BPC-157 is often described as “healing anything” — the actual evidence is concentrated in tendon, ligament, gut, and soft tissue; effects on bone, cartilage, CNS, and cardiac tissue are extrapolated from rodent studies
Dose escalation (“more is better”) is common in forums; there is no human dose-response curve to support this
“It’s natural because it’s from the stomach” — BPC-157 is a synthetic fragment of a larger protein; the pentadecapeptide itself does not occur freely in the body

FDA / regulatory status

Jurisdiction	Status	Last verified
US (FDA)	Removed from 503A Category 2 (April 2026) — but not yet added to Category 1. Currently defaults to “unapproved new drug.” PCAC meeting 23–24 July 2026 will consider 503A Category 1 inclusion.	2026-04-23
UK (MHRA)	Not approved as a medicine. Not a controlled substance. Sale for human use is restricted; research-chemical sale is a regulatory grey area.	2026-04-23
EU (EMA)	Not approved. Similar posture to UK across most member states.	2026-04-23
WADA (sport)	Prohibited (in and out of competition)	2026-04-23

Narrative: The April 2026 update removed BPC-157 from the Category 2 (flagged safety risk) list because the original nominators withdrew their nominations. This is not an approval — it means the compound is no longer on either the restricted list or the approved list, defaulting to unapproved-new-drug status. The July 2026 PCAC meeting is the next meaningful regulatory event; inclusion on the 503A Category 1 list would open a legal compounding pathway through licensed pharmacies.7 8

What to track in Peptrax

BPC-157 is the compound where the gap between “took it for two weeks” and “actually decided whether it worked” is widest. Most users are treating a specific tendon, joint, or gut issue, and the honest read on whether it helped requires a baseline rating and a 4–6 week follow-up — not a vague impression. The signal worth capturing is the specific injury or symptom, rated weekly on the same scale, alongside whatever functional test matters (range of motion, pain on load, GI symptoms post-meal). Without that anchor, the compound becomes whatever the most recent good or bad day suggests.

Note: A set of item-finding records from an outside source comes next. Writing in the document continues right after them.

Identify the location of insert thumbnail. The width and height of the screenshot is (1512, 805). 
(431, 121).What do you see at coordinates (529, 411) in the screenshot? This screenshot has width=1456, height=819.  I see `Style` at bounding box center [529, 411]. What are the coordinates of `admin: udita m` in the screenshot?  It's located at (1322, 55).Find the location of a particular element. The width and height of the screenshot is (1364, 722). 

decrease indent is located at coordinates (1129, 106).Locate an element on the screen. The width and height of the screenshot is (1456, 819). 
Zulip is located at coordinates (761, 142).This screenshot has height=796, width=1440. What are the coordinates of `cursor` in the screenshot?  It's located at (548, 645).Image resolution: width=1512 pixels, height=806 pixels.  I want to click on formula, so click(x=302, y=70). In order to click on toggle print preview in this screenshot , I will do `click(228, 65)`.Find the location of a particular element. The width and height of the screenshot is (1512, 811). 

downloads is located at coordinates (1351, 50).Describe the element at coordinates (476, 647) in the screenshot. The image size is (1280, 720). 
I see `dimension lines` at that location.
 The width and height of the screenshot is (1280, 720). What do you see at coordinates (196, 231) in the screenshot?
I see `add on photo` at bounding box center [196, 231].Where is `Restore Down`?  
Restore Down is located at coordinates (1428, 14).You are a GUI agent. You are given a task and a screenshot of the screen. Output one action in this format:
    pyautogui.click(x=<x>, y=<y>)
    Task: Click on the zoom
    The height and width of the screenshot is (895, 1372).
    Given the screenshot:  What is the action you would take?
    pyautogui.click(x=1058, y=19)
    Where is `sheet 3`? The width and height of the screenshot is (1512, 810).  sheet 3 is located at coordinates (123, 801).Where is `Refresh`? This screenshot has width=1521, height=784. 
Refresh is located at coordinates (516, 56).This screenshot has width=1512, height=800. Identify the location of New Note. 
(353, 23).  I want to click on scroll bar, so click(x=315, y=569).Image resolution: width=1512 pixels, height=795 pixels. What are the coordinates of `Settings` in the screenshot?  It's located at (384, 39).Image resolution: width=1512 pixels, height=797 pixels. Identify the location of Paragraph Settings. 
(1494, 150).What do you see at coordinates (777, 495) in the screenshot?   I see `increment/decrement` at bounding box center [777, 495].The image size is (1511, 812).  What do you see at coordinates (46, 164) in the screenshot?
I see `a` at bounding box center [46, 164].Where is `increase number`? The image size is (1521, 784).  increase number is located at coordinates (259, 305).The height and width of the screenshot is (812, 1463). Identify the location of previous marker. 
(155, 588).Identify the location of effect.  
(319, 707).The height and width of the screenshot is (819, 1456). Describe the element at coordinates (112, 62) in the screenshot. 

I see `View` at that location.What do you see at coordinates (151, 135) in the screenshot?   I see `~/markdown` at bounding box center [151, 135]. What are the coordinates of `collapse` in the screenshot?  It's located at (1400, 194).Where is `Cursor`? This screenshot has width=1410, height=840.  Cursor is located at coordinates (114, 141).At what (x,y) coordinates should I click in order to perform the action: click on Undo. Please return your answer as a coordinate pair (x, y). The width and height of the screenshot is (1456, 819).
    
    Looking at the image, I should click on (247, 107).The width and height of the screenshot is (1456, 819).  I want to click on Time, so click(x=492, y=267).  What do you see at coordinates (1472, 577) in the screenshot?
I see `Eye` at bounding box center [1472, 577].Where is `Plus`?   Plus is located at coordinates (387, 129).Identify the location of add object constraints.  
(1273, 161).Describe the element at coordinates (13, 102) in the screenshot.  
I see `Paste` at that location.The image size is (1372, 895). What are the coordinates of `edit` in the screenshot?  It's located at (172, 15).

For sensitive-systems users (MCAS, histamine intolerance, UARS, POTS), the higher-priority log is the first 1–2 weeks: any flushing, headache, GI flare, fatigue, or watery-eye reaction in the days after starting. The “initial flare then improvement” pattern reported in this population is real but only visible if you logged it as it happened. A clear written stop criterion before starting is more useful than reconstructing one mid-flare.

Across all users, route choice is editorial. SubQ at 250–500 mcg, oral 500 mcg/day, and sublingual drops are not interchangeable, and the “did this work” answer can be route-specific. Logging route, daily dose, and any concurrent compounds (KPV is the common pairing for sensitive-systems users; TB-500 for orthopaedic) makes the retrospective possible. Vial life and reconstitution dates matter because reconstituted BPC-157 should be used within ~30 days refrigerated.

For personal tracking and informational purposes only — not medical advice.